Il ricorso a “verdeckte Ermittlungen”, purché di breve durata, è consentito anche a iniziativa della PG, se ciò si appalesa necessario al fine di accertare reati.
L’accesso a vani adibiti ad abitazione, ai “verdeckten Ermittler”, è lecito unicamente previo consenso del proprietario/del detentore dell’entità immobiliare. Dopo la conclusione delle indagini, all’indagato, va notificato il provvedimento, con il quale la misura è stata autorizzata e disposta.
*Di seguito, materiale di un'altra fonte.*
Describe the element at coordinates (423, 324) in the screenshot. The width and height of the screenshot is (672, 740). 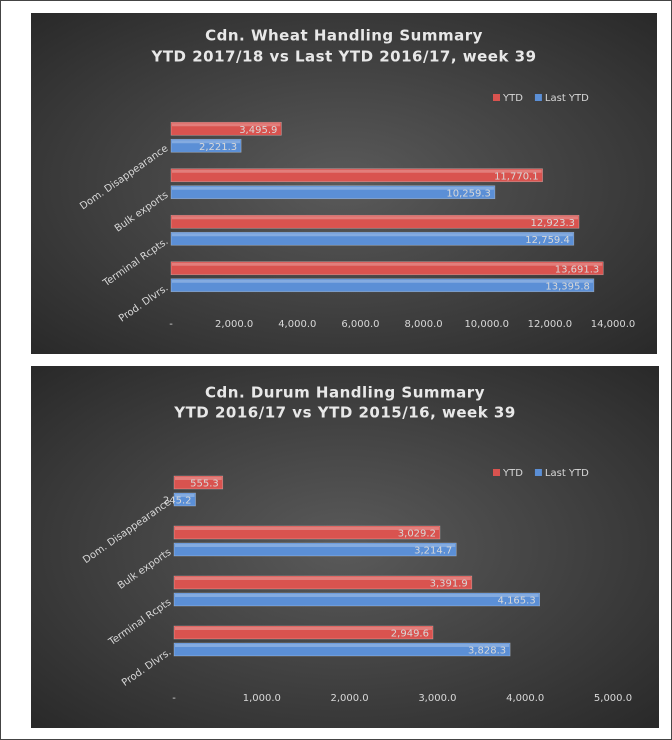
I see `x-tick-label: 8,000.0` at that location.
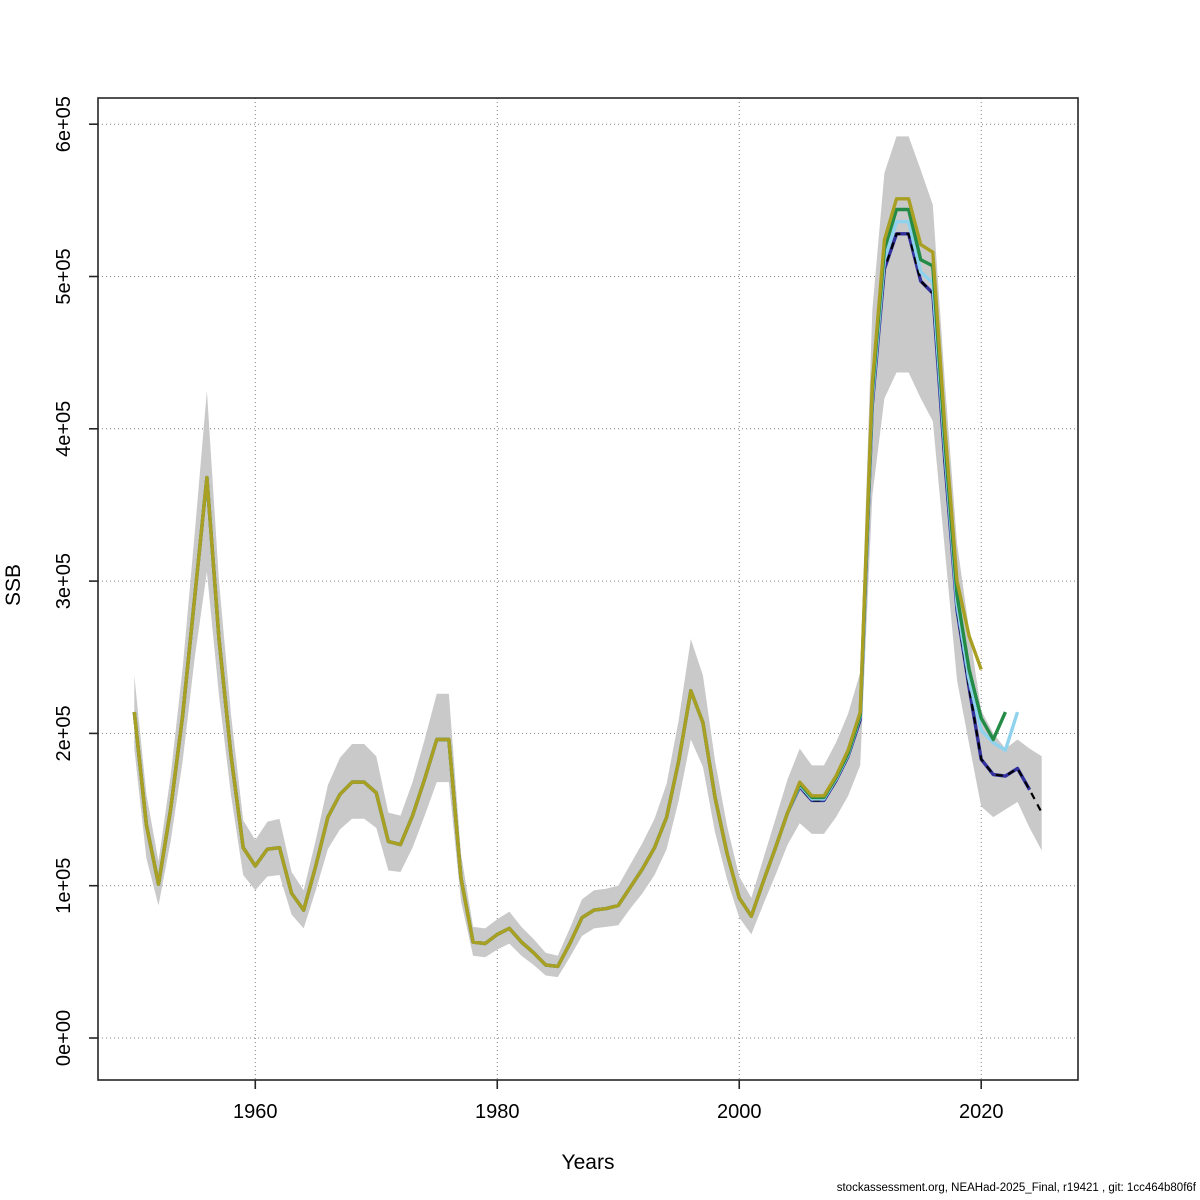 The image size is (1200, 1200). I want to click on y-tick-label: 5e+05, so click(64, 276).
L’identità della “Vertrauensperson” può essere mantenuta segreta anche nei confronti del giudice. Sussiste poi la possibilità di un’”anonymen Aussage” (di una deposizione anonima); parimenti, allo stesso fine, il pubblico può essere escluso dall’assistere al dibattimento.
È consentito dare lettura – in dibattimento – del verbale di una deposizione da utilizzare poi a fini probatori? La risposta è affermativa 1), se si tratta di procedimento per un reato particolarmente grave 2), qualora sia evidente, che l’incolumità fisica o la vita della “Vertrauensperson” – a seguito della deposizione della stessa – sarebbe in pericolo e 3) se una deposizione anonima, in dibattimento, sia pure con esclusione del pubblico, non sarebbe atta a salvaguardare la sicurezza della “Vertrauensperson – VP”).
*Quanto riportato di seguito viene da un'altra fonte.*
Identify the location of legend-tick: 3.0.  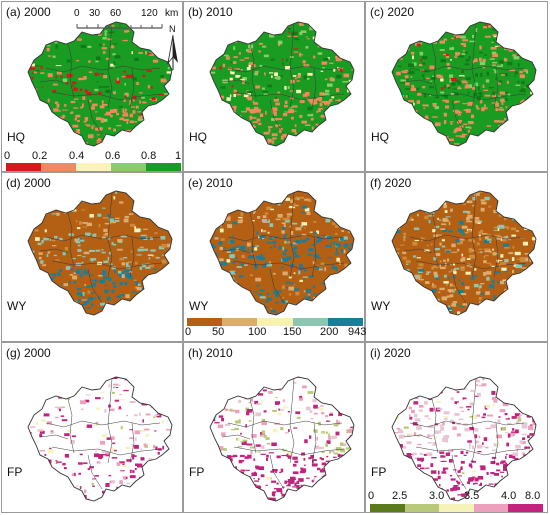
(437, 496).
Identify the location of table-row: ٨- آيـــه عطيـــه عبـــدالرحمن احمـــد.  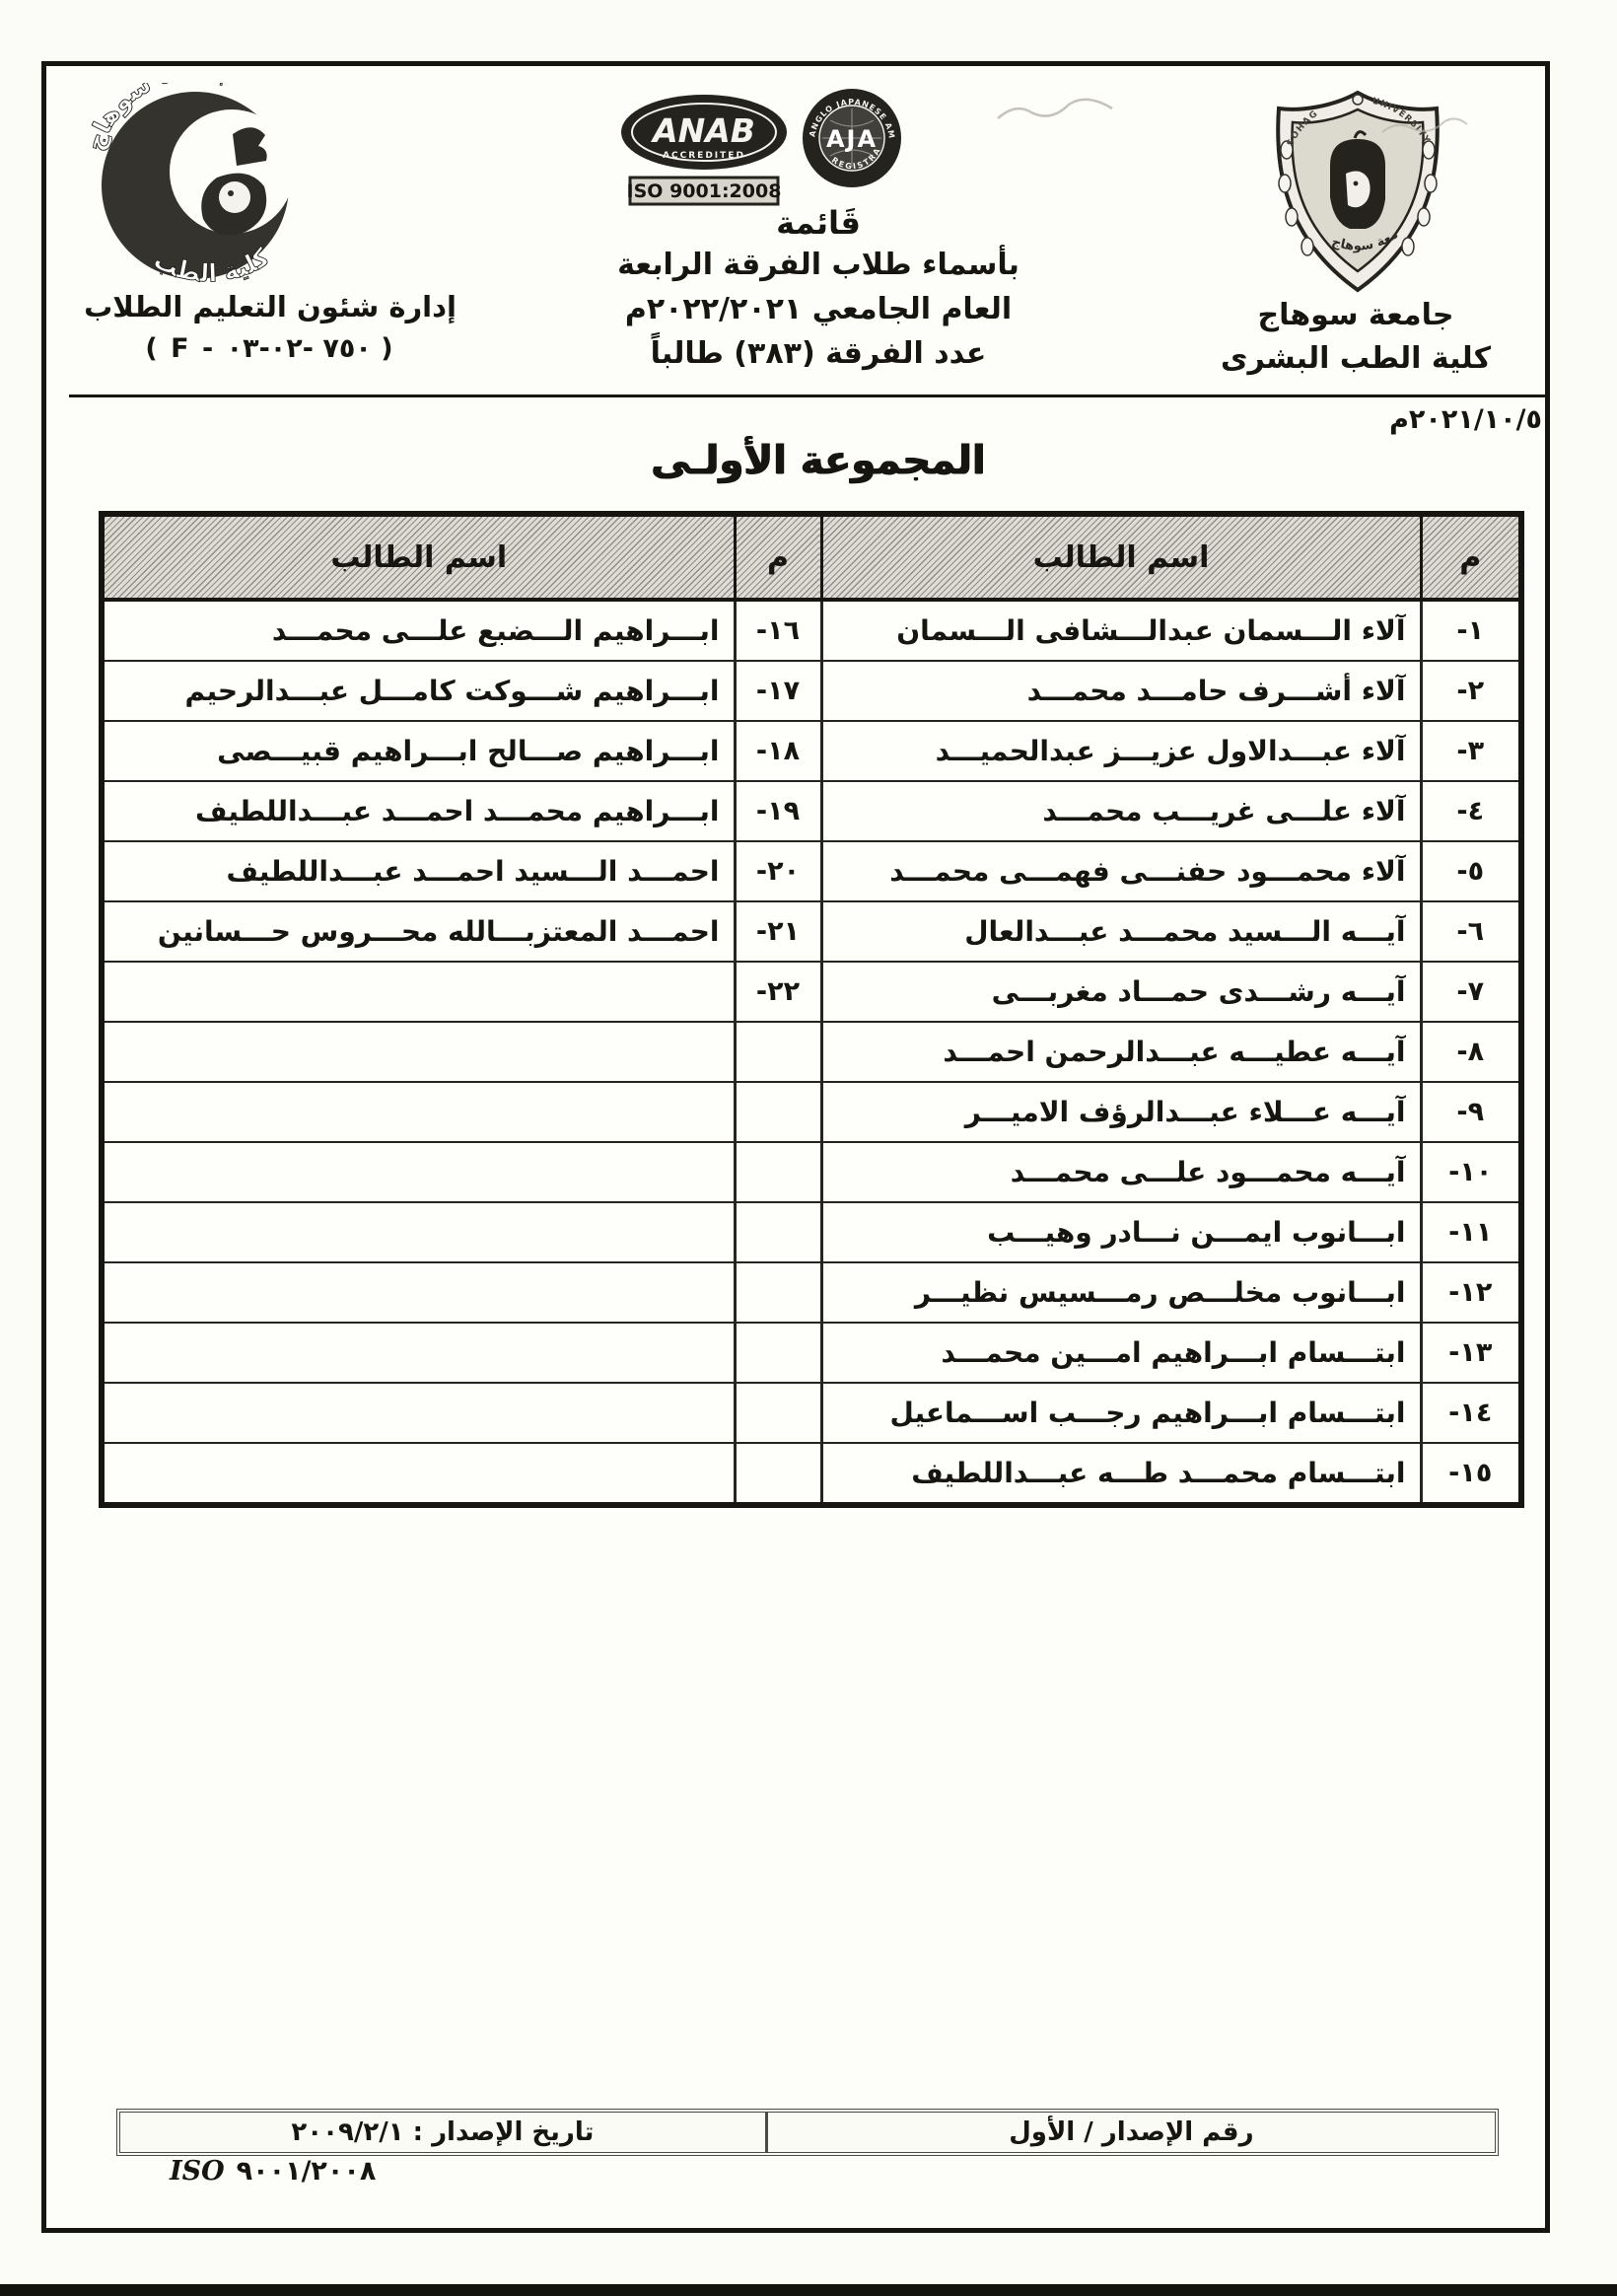
(811, 1052).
Con riferimento alla “Tatprovokation”, il paragrafo 5, comma 3, StPO (CPP), prevede, che è inammissibile (“unzulässig”) indurre una persona a dichiarazioni di natura confessoria mediante ricorso a persona, di cui il “confitente” ignora la (vera) qualifica.
È da notare, che il § 133, comma 5, StPO, obbliga il Pm, “von der Verfolgung eines Beschuldigten wegen solcher strafbaren Handlungen abzusehen” (a procedere ad archiviazione), la cui perpetrazione è avvenuta, violando il disposto del § 5, comma 3, StPO.